A first passer-by made a sound of wooden sabots on the hard pavé, as of someone staggering. Then another, then many. They followed all the same direction in a lower street which led to the gate of the naval dockyard.

Soon this tapping of sabots became a thing extraordinary; a fatiguing, continuous noise, hammering the silence like a nightmare music.

Hundreds and hundreds of sabots, tramping before daylight, coming from everywhere, and passing along the street below; a kind of early morning procession of evil import: it was the workers returning to the dockyard, still staggering from having drank so much the night before, the gait unsteady, the eyes lustreless.

And there were women also, ugly, pale, and wet, who went to right and left as if seeking someone: in the half light they peered into the faces of the men—waiting and watching there, to see if the husband, or the son, had at last come out of the taverns, if he was going to do his day's work.

The man lying in the gutter was also examined by them; two or three bent over him so that they might better distinguish his face. They saw features youthful but weatherbeaten, and set now in a corpse-like fixity, the lips contracted, the teeth clenched. No, they did not know him. And in any case he was not a workman, this man; he wore the large blue collar of a sailor.
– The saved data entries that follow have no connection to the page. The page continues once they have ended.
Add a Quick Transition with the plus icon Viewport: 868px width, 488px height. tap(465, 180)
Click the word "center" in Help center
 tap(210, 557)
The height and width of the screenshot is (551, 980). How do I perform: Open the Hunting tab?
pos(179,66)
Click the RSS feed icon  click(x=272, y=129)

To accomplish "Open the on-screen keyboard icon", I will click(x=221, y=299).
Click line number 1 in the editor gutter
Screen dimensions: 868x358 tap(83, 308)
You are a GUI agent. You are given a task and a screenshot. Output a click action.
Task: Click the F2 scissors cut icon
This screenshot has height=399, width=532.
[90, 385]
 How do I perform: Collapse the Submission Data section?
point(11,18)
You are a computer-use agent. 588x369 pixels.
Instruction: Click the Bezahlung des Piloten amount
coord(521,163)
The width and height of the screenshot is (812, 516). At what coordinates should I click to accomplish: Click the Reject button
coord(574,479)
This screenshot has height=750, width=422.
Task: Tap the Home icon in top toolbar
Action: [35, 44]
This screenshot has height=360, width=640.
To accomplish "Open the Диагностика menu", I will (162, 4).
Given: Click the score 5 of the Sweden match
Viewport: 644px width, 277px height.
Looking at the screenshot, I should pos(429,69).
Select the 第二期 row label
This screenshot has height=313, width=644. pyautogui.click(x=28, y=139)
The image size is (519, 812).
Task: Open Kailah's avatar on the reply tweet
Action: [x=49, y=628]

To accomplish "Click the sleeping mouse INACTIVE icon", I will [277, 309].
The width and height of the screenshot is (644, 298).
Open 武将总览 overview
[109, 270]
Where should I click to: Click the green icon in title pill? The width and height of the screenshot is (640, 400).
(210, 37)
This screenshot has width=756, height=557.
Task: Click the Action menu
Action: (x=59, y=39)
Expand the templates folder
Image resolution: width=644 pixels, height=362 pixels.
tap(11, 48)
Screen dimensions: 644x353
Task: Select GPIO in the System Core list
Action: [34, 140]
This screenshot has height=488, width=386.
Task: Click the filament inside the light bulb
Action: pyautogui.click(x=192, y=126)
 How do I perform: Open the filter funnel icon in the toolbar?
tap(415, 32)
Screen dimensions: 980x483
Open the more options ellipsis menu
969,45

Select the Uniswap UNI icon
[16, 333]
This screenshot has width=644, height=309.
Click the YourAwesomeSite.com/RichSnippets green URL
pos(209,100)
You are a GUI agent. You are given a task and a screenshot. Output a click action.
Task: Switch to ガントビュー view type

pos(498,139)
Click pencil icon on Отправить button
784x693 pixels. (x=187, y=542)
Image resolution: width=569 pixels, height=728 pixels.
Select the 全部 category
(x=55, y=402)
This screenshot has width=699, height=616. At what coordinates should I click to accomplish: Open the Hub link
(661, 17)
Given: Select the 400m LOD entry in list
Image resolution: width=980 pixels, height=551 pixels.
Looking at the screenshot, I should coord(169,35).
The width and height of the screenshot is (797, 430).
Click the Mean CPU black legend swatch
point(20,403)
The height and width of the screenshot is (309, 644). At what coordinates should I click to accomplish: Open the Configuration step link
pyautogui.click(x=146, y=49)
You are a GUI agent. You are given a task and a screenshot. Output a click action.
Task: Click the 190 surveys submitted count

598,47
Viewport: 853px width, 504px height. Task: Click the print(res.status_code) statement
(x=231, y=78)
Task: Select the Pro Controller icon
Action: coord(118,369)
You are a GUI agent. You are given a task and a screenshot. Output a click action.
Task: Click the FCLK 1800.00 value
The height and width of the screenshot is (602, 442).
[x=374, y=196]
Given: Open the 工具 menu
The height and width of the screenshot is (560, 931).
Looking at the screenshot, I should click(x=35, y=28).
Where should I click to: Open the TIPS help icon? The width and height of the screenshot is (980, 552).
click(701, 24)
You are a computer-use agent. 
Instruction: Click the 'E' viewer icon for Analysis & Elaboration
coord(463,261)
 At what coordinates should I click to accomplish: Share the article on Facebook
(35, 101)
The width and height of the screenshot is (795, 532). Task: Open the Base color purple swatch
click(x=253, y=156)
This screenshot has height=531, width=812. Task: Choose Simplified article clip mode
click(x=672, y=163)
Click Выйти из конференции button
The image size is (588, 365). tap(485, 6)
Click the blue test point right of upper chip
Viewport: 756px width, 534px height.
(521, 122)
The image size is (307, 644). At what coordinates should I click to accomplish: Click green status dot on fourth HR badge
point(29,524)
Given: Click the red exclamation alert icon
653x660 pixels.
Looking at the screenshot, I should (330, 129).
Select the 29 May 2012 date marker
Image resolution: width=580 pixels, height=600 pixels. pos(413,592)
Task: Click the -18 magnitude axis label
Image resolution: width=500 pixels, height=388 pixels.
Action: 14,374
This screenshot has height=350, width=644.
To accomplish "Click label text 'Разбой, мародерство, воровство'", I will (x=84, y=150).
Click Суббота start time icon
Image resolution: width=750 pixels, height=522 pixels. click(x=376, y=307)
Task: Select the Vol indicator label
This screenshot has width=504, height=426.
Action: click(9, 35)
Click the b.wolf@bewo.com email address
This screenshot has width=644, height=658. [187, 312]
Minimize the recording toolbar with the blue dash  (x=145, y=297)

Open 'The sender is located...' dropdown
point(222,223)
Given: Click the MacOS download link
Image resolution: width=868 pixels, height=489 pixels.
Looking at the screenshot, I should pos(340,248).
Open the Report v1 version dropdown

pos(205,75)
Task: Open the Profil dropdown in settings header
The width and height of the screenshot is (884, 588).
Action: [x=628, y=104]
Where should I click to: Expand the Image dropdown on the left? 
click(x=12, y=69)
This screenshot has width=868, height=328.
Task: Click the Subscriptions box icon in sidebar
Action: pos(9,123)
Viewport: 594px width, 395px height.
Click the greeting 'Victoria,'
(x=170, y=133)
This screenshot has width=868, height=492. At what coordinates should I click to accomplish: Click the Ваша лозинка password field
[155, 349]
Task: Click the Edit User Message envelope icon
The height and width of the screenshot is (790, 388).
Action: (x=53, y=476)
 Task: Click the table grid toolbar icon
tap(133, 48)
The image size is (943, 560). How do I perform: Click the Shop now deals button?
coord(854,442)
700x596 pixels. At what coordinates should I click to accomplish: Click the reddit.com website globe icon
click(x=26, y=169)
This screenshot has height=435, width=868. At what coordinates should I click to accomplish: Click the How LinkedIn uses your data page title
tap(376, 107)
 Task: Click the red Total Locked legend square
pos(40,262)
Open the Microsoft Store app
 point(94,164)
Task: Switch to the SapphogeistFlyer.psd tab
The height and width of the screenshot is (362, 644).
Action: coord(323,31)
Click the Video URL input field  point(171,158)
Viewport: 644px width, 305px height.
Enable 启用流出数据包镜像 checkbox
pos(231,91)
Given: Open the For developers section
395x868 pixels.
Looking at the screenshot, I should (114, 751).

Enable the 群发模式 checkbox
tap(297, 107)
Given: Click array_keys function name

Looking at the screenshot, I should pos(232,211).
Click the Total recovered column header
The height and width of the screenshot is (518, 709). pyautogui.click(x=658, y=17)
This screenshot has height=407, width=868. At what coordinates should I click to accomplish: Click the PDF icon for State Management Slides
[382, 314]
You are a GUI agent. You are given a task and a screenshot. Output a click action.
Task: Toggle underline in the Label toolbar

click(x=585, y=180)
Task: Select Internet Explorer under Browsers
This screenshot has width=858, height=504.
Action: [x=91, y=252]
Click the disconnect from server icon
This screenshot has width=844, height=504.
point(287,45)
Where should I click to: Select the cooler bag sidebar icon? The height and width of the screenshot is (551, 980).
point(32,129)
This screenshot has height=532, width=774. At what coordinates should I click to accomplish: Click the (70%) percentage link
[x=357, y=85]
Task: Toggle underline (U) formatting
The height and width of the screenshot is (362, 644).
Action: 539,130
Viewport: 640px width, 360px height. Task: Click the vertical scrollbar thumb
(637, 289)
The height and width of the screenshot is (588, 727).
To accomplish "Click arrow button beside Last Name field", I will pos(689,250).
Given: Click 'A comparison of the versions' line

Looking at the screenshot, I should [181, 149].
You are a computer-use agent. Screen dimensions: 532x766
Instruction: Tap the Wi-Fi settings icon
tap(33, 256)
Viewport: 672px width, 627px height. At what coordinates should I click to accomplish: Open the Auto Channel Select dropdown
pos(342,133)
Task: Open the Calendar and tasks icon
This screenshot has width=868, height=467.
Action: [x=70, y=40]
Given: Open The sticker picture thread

One of them, nevertheless, who had a son a sailor, tried, out of kindness of heart, to drag him from the water. He was too heavy.

"What a big corpse!" she said as she let his arms drop.

This body on which had fallen all the rain of the night was Yves.

A little later, when it was full daylight, his comrades, who were passing, recognized him and carried him away.

They laid him, all soaked with the water of the gutter, at the bottom of the cutter, itself wet from the spray of the sea, and quickly they put off with canvas spread.